● TASK BRIEF: Could you set down every entry exactly as it appears?

Top of STORED DATA

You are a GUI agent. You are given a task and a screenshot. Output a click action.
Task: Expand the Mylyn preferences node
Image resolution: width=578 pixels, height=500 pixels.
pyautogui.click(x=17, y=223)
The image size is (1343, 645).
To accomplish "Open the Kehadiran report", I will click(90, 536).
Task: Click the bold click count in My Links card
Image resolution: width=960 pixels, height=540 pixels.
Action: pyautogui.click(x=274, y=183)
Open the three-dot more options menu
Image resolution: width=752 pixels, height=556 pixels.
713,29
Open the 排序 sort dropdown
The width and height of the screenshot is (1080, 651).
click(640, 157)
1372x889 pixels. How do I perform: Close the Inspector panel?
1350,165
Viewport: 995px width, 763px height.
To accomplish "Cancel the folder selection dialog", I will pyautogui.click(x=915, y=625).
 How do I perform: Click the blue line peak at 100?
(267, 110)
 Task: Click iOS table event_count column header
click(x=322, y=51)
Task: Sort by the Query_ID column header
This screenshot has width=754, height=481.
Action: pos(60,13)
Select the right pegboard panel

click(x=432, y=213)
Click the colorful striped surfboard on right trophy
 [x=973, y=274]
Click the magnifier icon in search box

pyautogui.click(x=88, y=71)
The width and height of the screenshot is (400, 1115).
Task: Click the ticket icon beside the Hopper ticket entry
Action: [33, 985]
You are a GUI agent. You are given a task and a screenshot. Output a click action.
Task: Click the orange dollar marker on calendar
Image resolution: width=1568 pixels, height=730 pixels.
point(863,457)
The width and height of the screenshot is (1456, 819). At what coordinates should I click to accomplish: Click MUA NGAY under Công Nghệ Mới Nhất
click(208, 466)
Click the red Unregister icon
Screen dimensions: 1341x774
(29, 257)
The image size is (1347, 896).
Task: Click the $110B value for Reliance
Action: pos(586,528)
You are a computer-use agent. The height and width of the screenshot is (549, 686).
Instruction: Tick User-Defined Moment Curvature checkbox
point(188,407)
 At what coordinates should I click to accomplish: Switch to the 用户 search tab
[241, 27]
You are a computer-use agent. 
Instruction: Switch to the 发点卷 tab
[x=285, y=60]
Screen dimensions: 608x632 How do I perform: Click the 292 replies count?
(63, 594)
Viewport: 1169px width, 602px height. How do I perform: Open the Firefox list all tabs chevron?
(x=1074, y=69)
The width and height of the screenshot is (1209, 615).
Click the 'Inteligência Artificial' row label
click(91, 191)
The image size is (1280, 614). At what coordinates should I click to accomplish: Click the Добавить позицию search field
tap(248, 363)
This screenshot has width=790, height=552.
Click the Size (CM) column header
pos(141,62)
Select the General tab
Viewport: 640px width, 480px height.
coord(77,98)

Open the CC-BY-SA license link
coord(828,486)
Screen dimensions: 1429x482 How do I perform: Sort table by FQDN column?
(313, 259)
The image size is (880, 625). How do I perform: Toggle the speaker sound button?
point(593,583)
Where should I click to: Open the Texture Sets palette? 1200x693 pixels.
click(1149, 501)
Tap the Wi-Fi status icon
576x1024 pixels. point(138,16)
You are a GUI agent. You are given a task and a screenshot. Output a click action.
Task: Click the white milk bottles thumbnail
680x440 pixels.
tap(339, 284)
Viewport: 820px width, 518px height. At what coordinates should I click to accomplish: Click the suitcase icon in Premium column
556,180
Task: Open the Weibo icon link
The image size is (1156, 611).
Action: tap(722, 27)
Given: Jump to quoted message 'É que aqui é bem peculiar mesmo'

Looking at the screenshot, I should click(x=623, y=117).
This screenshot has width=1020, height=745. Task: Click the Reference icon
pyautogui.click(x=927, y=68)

Bottom of STORED DATA

● TASK RESULT:
You are a GUI agent. You are given a task and a screenshot. Output a click action.
Task: Expand the Mylyn preferences node
Image resolution: width=578 pixels, height=500 pixels.
pyautogui.click(x=17, y=223)
The image size is (1343, 645).
To accomplish "Open the Kehadiran report", I will click(90, 536).
Task: Click the bold click count in My Links card
Image resolution: width=960 pixels, height=540 pixels.
Action: pyautogui.click(x=274, y=183)
Open the three-dot more options menu
Image resolution: width=752 pixels, height=556 pixels.
713,29
Open the 排序 sort dropdown
The width and height of the screenshot is (1080, 651).
click(640, 157)
1372x889 pixels. How do I perform: Close the Inspector panel?
1350,165
Viewport: 995px width, 763px height.
To accomplish "Cancel the folder selection dialog", I will pyautogui.click(x=915, y=625).
 How do I perform: Click the blue line peak at 100?
(267, 110)
 Task: Click iOS table event_count column header
click(x=322, y=51)
Task: Sort by the Query_ID column header
This screenshot has width=754, height=481.
Action: pos(60,13)
Select the right pegboard panel

click(x=432, y=213)
Click the colorful striped surfboard on right trophy
 [x=973, y=274]
Click the magnifier icon in search box

pyautogui.click(x=88, y=71)
The width and height of the screenshot is (400, 1115).
Task: Click the ticket icon beside the Hopper ticket entry
Action: [33, 985]
You are a GUI agent. You are given a task and a screenshot. Output a click action.
Task: Click the orange dollar marker on calendar
Image resolution: width=1568 pixels, height=730 pixels.
point(863,457)
The width and height of the screenshot is (1456, 819). At what coordinates should I click to accomplish: Click MUA NGAY under Công Nghệ Mới Nhất
click(208, 466)
Click the red Unregister icon
Screen dimensions: 1341x774
(29, 257)
The image size is (1347, 896).
Task: Click the $110B value for Reliance
Action: pos(586,528)
You are a computer-use agent. The height and width of the screenshot is (549, 686).
Instruction: Tick User-Defined Moment Curvature checkbox
point(188,407)
 At what coordinates should I click to accomplish: Switch to the 用户 search tab
[241, 27]
You are a computer-use agent. 
Instruction: Switch to the 发点卷 tab
[x=285, y=60]
Screen dimensions: 608x632 How do I perform: Click the 292 replies count?
(63, 594)
Viewport: 1169px width, 602px height. How do I perform: Open the Firefox list all tabs chevron?
(x=1074, y=69)
The width and height of the screenshot is (1209, 615).
Click the 'Inteligência Artificial' row label
click(91, 191)
The image size is (1280, 614). At what coordinates should I click to accomplish: Click the Добавить позицию search field
tap(248, 363)
This screenshot has width=790, height=552.
Click the Size (CM) column header
pos(141,62)
Select the General tab
Viewport: 640px width, 480px height.
coord(77,98)

Open the CC-BY-SA license link
coord(828,486)
Screen dimensions: 1429x482 How do I perform: Sort table by FQDN column?
(313, 259)
The image size is (880, 625). How do I perform: Toggle the speaker sound button?
point(593,583)
Where should I click to: Open the Texture Sets palette? 1200x693 pixels.
click(1149, 501)
Tap the Wi-Fi status icon
576x1024 pixels. point(138,16)
You are a GUI agent. You are given a task and a screenshot. Output a click action.
Task: Click the white milk bottles thumbnail
680x440 pixels.
tap(339, 284)
Viewport: 820px width, 518px height. At what coordinates should I click to accomplish: Click the suitcase icon in Premium column
556,180
Task: Open the Weibo icon link
The image size is (1156, 611).
Action: tap(722, 27)
Given: Jump to quoted message 'É que aqui é bem peculiar mesmo'

Looking at the screenshot, I should click(x=623, y=117).
This screenshot has width=1020, height=745. Task: Click the Reference icon
pyautogui.click(x=927, y=68)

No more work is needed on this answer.